[DOCUMENT EXTRACT]:
···

Tuesday, May 24, 2011

Mapping Senses Analysis

Before I listened to this article when I thought of a map, I did think of a road map or some kind of cartography map and I always thought that those maps included everything because I wasn't really thinking about what 'everything' meant. I never thought of power lines or sewer lines as a map, yet they are mapped for the companies that service them. I wonder what a true map of a city would look like, would we even be able to look through it? I find myself imagining some kind of 3-d hologram like you see in sci-fi films.
The idea that any map leaves out details is interesting to me. When you focus only on one sense then you are missing out on the others, yet, when you do focus on one sense that sense becomes stronger. There's a trade-off, you're able to notice more when you're just listening to the things around you yet you lose the experience of seeing them with your eyes.
I found Deb Monroe's piece particularly compelling. She is mapping her own body through her sense of touch but her map is all wrong. She is not really feeling the truth of her own body, just want her brain thinks she feels, or rather, what her hypochondria is telling her she finds. I started to feel sorry for Deb, thinking that she was obsessing over tiny details and driving herself crazy thinking she's got some kind of terrible illness every time she comes across a new freckle or gets a headache.

···

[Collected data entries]
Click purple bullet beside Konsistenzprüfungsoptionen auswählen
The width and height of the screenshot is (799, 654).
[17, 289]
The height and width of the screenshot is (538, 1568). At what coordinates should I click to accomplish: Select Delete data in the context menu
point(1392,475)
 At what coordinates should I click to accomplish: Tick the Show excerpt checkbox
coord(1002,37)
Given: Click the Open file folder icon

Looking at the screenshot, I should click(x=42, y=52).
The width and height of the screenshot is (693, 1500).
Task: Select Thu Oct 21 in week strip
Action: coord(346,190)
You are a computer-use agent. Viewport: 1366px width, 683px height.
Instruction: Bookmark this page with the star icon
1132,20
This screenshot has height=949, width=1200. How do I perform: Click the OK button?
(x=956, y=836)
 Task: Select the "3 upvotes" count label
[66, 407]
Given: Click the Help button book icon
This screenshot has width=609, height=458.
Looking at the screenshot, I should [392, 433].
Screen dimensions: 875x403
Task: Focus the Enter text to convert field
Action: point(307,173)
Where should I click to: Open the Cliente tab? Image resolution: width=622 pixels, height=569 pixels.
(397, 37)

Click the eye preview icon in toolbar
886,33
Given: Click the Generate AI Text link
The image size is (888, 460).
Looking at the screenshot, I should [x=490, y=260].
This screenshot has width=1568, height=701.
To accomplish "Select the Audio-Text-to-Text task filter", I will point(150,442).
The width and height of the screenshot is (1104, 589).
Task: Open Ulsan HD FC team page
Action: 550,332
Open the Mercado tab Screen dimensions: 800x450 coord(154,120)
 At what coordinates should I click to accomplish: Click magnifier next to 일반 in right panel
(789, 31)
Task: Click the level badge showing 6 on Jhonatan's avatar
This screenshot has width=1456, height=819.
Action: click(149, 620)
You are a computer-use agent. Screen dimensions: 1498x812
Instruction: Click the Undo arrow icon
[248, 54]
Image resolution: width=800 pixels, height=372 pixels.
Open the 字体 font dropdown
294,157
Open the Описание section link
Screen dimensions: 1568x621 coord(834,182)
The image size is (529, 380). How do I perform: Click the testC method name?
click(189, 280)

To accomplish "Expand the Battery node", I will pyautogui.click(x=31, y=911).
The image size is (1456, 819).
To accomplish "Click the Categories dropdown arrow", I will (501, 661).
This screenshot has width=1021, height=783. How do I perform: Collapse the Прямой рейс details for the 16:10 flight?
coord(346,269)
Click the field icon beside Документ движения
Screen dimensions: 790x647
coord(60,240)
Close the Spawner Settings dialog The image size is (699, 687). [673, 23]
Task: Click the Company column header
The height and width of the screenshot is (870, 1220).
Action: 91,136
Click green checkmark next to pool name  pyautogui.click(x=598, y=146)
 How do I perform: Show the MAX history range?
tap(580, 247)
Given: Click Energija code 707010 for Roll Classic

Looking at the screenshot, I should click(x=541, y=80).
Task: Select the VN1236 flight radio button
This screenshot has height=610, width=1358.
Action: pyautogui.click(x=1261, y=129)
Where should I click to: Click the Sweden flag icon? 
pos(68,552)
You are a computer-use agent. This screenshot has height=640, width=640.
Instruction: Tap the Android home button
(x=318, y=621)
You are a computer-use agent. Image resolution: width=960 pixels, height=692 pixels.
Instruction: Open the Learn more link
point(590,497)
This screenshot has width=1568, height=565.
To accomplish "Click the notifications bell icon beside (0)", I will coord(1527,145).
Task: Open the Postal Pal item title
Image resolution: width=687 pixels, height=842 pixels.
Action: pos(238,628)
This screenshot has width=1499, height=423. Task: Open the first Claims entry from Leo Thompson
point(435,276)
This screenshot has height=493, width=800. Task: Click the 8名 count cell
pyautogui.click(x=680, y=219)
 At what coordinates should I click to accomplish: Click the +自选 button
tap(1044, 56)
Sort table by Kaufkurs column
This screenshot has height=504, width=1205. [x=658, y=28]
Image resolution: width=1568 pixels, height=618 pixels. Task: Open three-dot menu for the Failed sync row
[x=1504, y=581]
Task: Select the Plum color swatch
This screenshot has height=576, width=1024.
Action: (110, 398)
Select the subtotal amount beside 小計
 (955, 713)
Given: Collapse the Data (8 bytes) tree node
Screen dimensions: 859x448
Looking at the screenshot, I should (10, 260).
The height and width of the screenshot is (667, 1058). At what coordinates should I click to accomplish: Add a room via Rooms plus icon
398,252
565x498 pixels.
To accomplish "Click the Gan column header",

···

[USING THE INFORMATION]:
1 – In the Mapping Senses post, copy the stretch from "The idea that" through "with your eyes." word for word.
2 – Name every sense that the Mapping Senses post refers to.

[ANSWERS PROVIDED]:
1 –
The idea that any map leaves out details is interesting to me. When you focus only on one sense then you are missing out on the others, yet, when you do focus on one sense that sense becomes stronger. There's a trade-off, you're able to notice more when you're just listening to the things around you yet you lose the experience of seeing them with your eyes.

2 –
- Hearing (listening to the things around you)
- Sight (seeing them with your eyes)
- Touch